Wednesday, October 21, 2015

Why Haiti Needs New Narratives

In reading for this week, I found myself reflecting a lot about the ways in which emotions, sentimentality, can be used in ways that belie their often innocuous surface reading. In the aftermath of the Haitian earthquake, I can remember friends and family members who expressed such great sympathy of those people down there in Haiti–oh, how they MUST be suffering. In the same breath, however, it was made clear that there were proper, and improper, victims in Haiti that needed our help or did not, respectively. It was, in hindsight, an exercise in the very narratives that Ulysse claims in Haiti Needs New Narratives are some of the most destructive–a proverbial White Savior looking on in horror from Above as some bodies who were once invisible become legible in the rubble of the Earthquake while others remained beyond the view just beneath the surface, either unnoticed or overlooked. What an eye-opening revelation for me as I read for this week. I was then required, politely forced, to consider the web, with all its stickiness, of symbolic meanings that enveloped the world around that crisis; this web created a global reaction that, like my own family's, rendered some bodies important within the aftermath while others were ignored or forgotten. This rendering of legibility in the aforementioned aftermath comes stacked with power relations and operated within existing structures of privilege that allowed mostly white, mostly middle- and upper-class Western folks to decide who was worth saving, and who was not.

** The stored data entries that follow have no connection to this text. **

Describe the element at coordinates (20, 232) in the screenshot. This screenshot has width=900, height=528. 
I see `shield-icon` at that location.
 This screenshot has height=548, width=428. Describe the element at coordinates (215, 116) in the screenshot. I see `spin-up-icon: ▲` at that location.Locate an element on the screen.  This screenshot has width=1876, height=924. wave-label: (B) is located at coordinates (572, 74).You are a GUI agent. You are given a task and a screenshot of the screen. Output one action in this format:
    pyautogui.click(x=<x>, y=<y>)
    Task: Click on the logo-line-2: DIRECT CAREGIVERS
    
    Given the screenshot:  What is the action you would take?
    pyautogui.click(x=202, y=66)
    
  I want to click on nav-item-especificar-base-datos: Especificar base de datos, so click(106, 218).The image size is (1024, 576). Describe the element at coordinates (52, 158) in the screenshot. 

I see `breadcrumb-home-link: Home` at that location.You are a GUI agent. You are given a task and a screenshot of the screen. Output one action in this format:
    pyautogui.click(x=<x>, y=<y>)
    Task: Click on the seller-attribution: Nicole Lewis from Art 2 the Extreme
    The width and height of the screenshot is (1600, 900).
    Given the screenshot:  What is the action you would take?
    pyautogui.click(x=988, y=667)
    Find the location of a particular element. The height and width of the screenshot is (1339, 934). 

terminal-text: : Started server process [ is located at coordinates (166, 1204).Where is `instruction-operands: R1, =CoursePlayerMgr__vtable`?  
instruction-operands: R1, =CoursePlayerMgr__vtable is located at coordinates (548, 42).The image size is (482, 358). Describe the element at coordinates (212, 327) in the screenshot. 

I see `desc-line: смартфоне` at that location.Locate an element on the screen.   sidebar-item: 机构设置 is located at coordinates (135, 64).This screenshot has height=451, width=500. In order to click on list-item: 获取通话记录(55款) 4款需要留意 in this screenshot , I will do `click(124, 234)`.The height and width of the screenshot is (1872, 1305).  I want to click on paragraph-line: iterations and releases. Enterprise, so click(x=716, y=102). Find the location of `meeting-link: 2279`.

Thus, I was thinking within Ahmed's conception of a cultural politics of emotion in which emotional reaction, depending on to whom the emotions belong, are valued in such a way as to become globally realized, extending the power to make decisions about the legibility of others, however temporarily, to you. As I think about the readings for this week more, I am faced with another of my own senses of implication. It is amazing, now that I have the experience and time, to look about to those narratives and see myself as part of that (privileged) affective community that "mourned" those lost in the earthquake, even though I did not necessarily have the ability at that time to enact my new-found global sense of humanitarian "responsibility." But, I do remember feeling badly about those poor children without being able to understand that so much more was happening just beneath the narrative surface. I, nonetheless, am implicated in what is now an historical (temporal) point in time where the operations of global structures of power made things seem so intimate–and, for some, they were–and yet so removed from the situation that mourning could happen by us good white-folks from the comfort of our homes, lamenting the conditions of those poor people while sipping sweet tea from a mason jar. For perhaps the first time this semester, I have seen myself as part of this global economy, though I now have the language to attempt to resist its enveloping stickiness. It seems that capitalism, which is something that has been touched on by my classmates, is partly responsible, but it cannot be all. Racism, too, seems to be so instrumental in these narratives, but as you look for the instances where racism lives, you see that gender comes into the fold as well. Thus all of these narratives of Haiti, all of the political ramifications of affect and emotion, show the multi-layeredness of these global situations. It is inescapable, then, the implications of Haiti narratives for those of us who did not feel badly for all Haitian, but for some; who ignored the suffering of so many because they did not seem worthy of even the shallowest of sympathies; who remember wanting to be able to help, but not enough to ask Haitians what actually needed to be done; who wanted to see themselves as saviors of people, but only certain ones. It has been a lot to think about.